12 Ocak 2013 Cumartesi

Bir insanı kampa sürmek-Ardan Zentürk


-HONG KONG-
Gazeteci açısından uzaktan duyduğunu yakından görmek tabii ki önemli... Çin Halk Cumhuriyeti’nin efsanevi lideri Mao Zedung döneminde yaşanılan ünlü Kültür Devrimi sürecinde ve devamında bu ülkedeki insanların neler ile karşılaştığını biliyorsunuz ama, o dönemin bugünkü uzantılarını gördüğünüzde her şeyi biraz daha iyi anlayabiliyorsunuz...
Beni uyandıran, South China Morning Post gazetesinin manşeti oldu. “Zorunlu çalışma sona eriyor!..”
Gazetenin manşeti, Çin’in yeni İçişleri Bakanı Meng Jianzhu’nun açıklamalarına dayanıyor ve bu açıklamalar, “çalışma kampları” denilen kavramın bugün de devam ettiğini gösteriyor.
1950’li yıllarda “çalışma kampları”, toplumun “komünizme direnen” kesimlerini “terbiye etmek” amacıyla kuruldu. Yani, 50 yılı aşan bir mazisi var.
Zaman içinde Çin makamları, “küçük suçlardan” (hırsızlık, fahişelik gibi) yakalanan insanların da çalışma kamplarında “terbiye edilmelerine” karar verdiler!.. Sıkı durun, Çin’de bir “çalışma kampına” sürülmeniz, mahkeme kararıyla olmuyor, hatta mahkemeye çıkarılmıyorsunuz bile, ilgili karakol amiri tek başına karar veriyor bu uygulamaya... Ne savunma, ne hakim, ne avukat...
Bilişim çağı ve çalışma kampı
Çin’de rejim aleyhine biraz yüksek sesle konuşanın kendini bulduğu yer, çalışma kampı. Bu arada, 25 yaşındaki Ren Jianyu’nun öyküsü hayli ilginç. Bu genç adam, internet üzerinde kendine ait bir blog kurmuş, fikirlerini sosyal medya üzerinden herkesle paylaşıyor. Bir gün, yerel yöneticileri eleştiren bir makale yazıyor. Akşam polis geliyor, alıyor ve çalışma kampına gönderiyor. Tam 18 ay!.. Ren, bu süre içinde bir ilaç şirketinin hammadde üretiminde çalışmış. (Bu nedenle Çin malı alırken işin biraz da bu yönlerini düşünmekte yarar var.) Çinli yetkililerin internet üzerinden yayılan fikirlere dönük bu uygulamaları sonucunda yalnız, 2012’nin ikinci yarısında tam 60 bin genç çalışma kamplarının yolunu tutmuş durumda.

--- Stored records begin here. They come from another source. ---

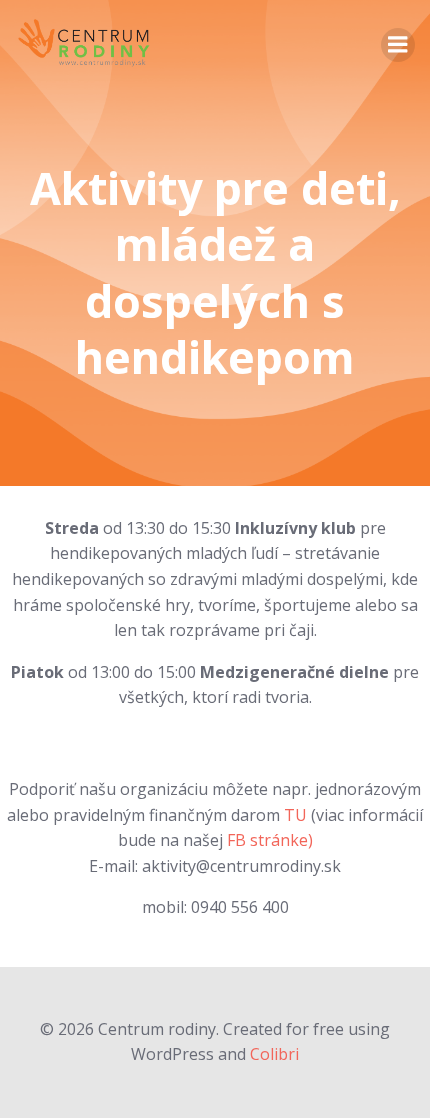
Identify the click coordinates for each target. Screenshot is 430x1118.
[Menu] (398, 45)
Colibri (274, 1054)
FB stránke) (268, 840)
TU (295, 815)
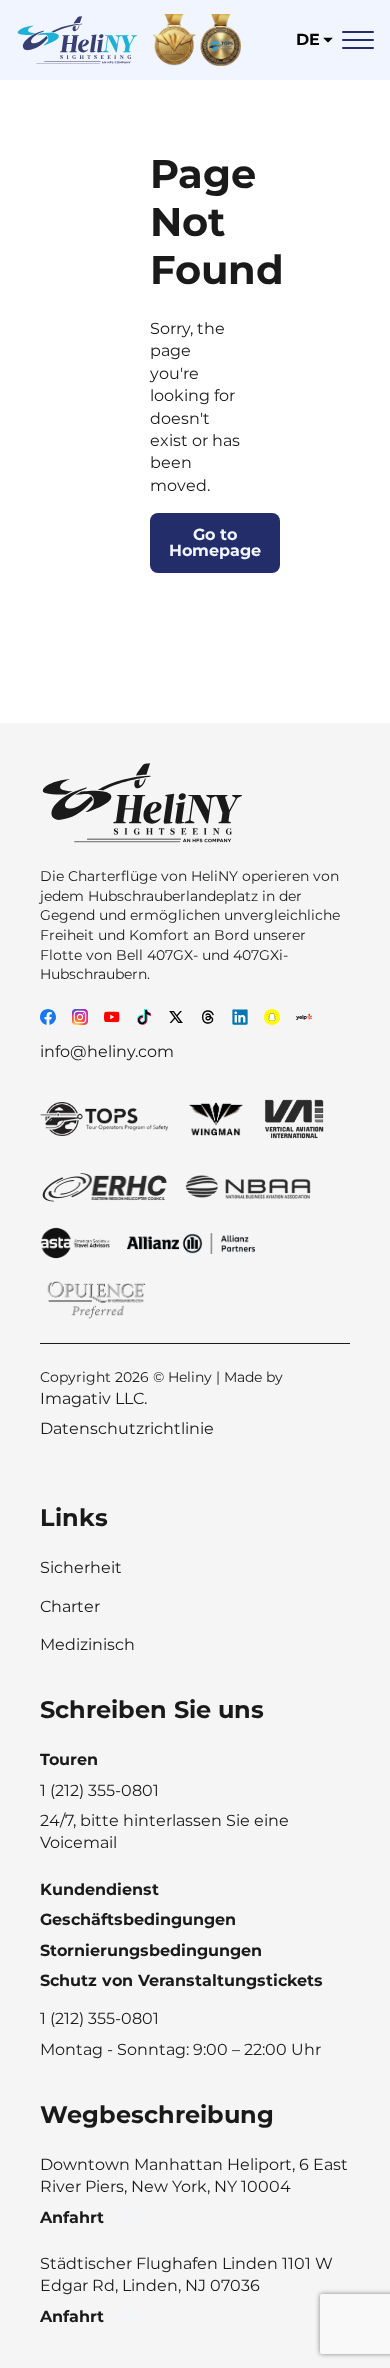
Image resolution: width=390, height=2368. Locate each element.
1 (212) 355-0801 (99, 2018)
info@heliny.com (107, 1051)
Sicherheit (81, 1567)
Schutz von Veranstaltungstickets (181, 1980)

Mao’nun çalışma kampları ve bilişim çağı...
İkisi yan yana geldiğinde ortaya çıkan tablo bu!..
Sanıyorum Meng’in açıklaması, bu garip durumu sonlandıracak ve artık Çin’de insanlar, bir gece evlerinden alıp özel kamplara değil, en azından mahkeme önüne gönderilecekler.
Demokrasi’nin önemi
“Ana kıta” Çin, bu tür meselelerle uğraşırken Hong Kong’da durum biraz farklı. Örneğin, bir inanç ve felsefe biçimi olan Falun Gong inananları için Çin bir cehennem!.. Pekin, bu felsefenin takipçilerini “kökü dışarıda memleketi karıştırıcılar” olarak kabul etmiş, sözünü ettiğim “çalışma kamplarına” da binlercesini doldurmuş durumda... Hong Kong’da bir metro istasyonu çıkışında ise bir Falun Gong müridinin Çin’i protesto eden pankartlarıyla karşılaşıyorsunuz!..

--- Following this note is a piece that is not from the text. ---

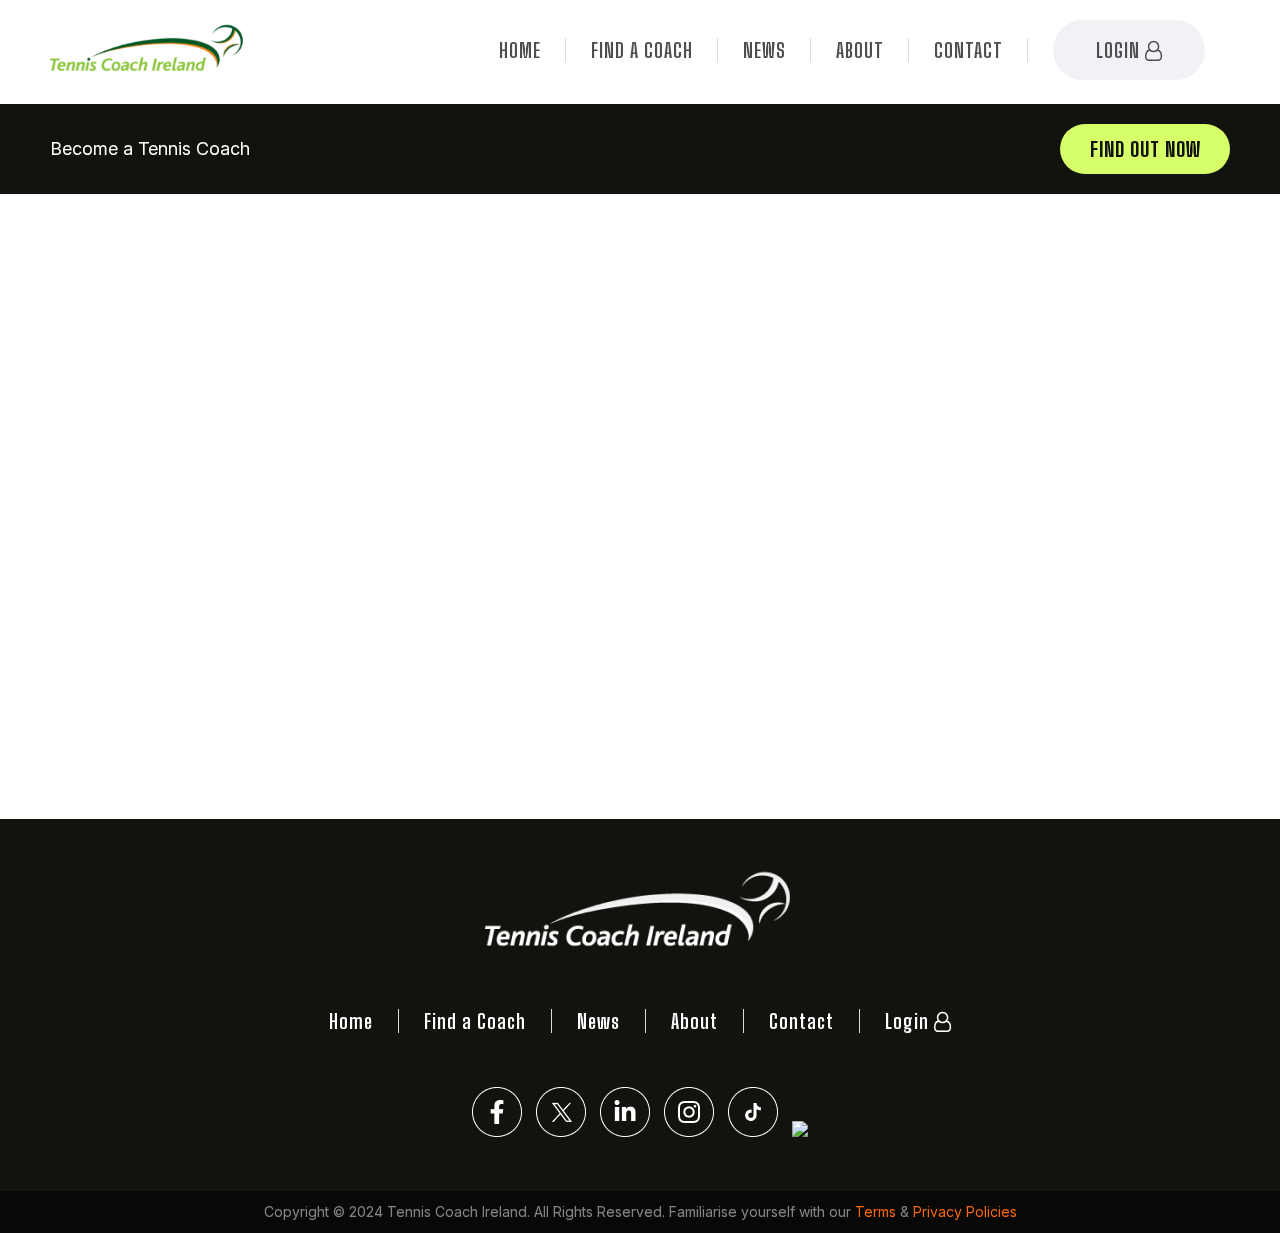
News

Hong Kong, bu tür bir felsefeden korkmuyor, Çin çekiniyor... Birinde gösteri serbest, diğerinde rotanız “çalışma kampı...”
Rusya ve Çin
Geçtiğimiz günlerde Rus lider Putin’i protesto eden “sanat grubu” Pussy Riots’un üç bayan üyesinin Rus “çalışma kamplarına” gönderildiği hep aklımda. Bir de, Rusya ve Çin’in Suriye diktatörü Beşar’a sağladıkları ortak destek...

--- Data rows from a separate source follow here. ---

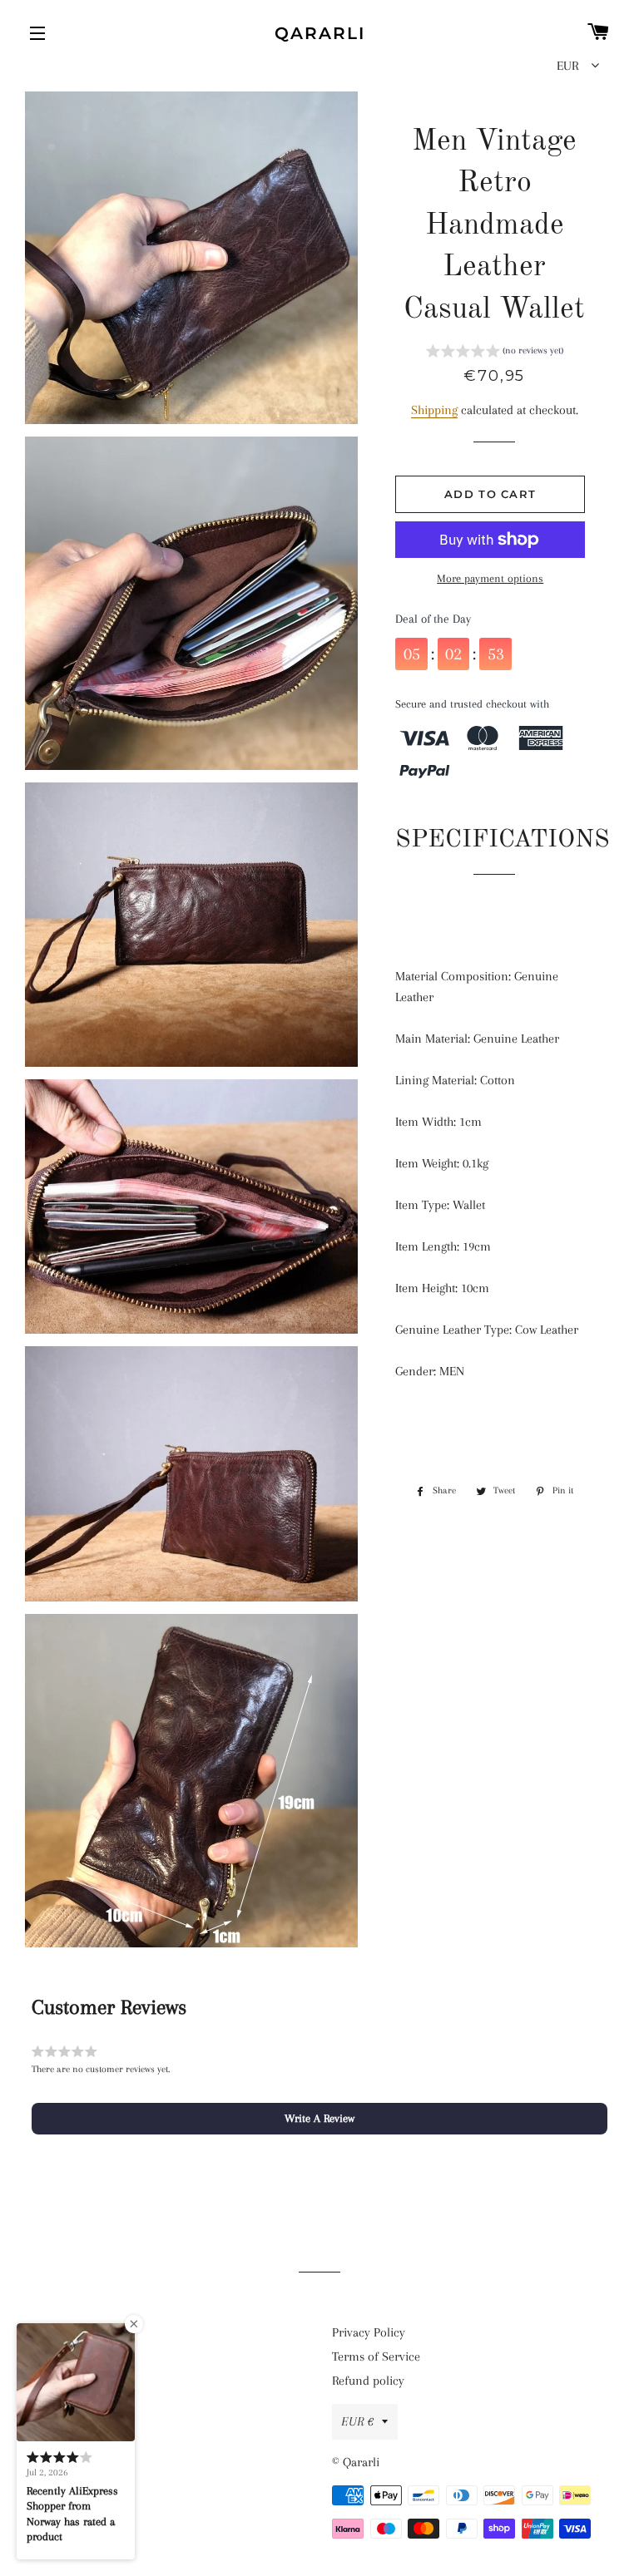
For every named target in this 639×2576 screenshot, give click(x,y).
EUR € (357, 2421)
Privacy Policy (368, 2332)
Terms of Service (376, 2356)
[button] (494, 353)
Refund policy (368, 2380)
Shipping (434, 409)
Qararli (320, 33)
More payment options (490, 578)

Eh, halkını sorgusuz-sualsiz kamplara gönderen, kanlı bir diktatöre de kolay sahip çıkar.
“Soğuk Savaş” bittiğinde özellikle benim kuşağım, “ikiye bölünmüş dünya” kavramının sonlanması nedeniyle büyük umutlara yelken açmıştı... Bir Hong Kong sabahında okuduğum bir gazete manşeti, dünyanın demokrasi ile diktatörlükler arasındaki bölünmeyi kolay aşamayacağını gösteriyor.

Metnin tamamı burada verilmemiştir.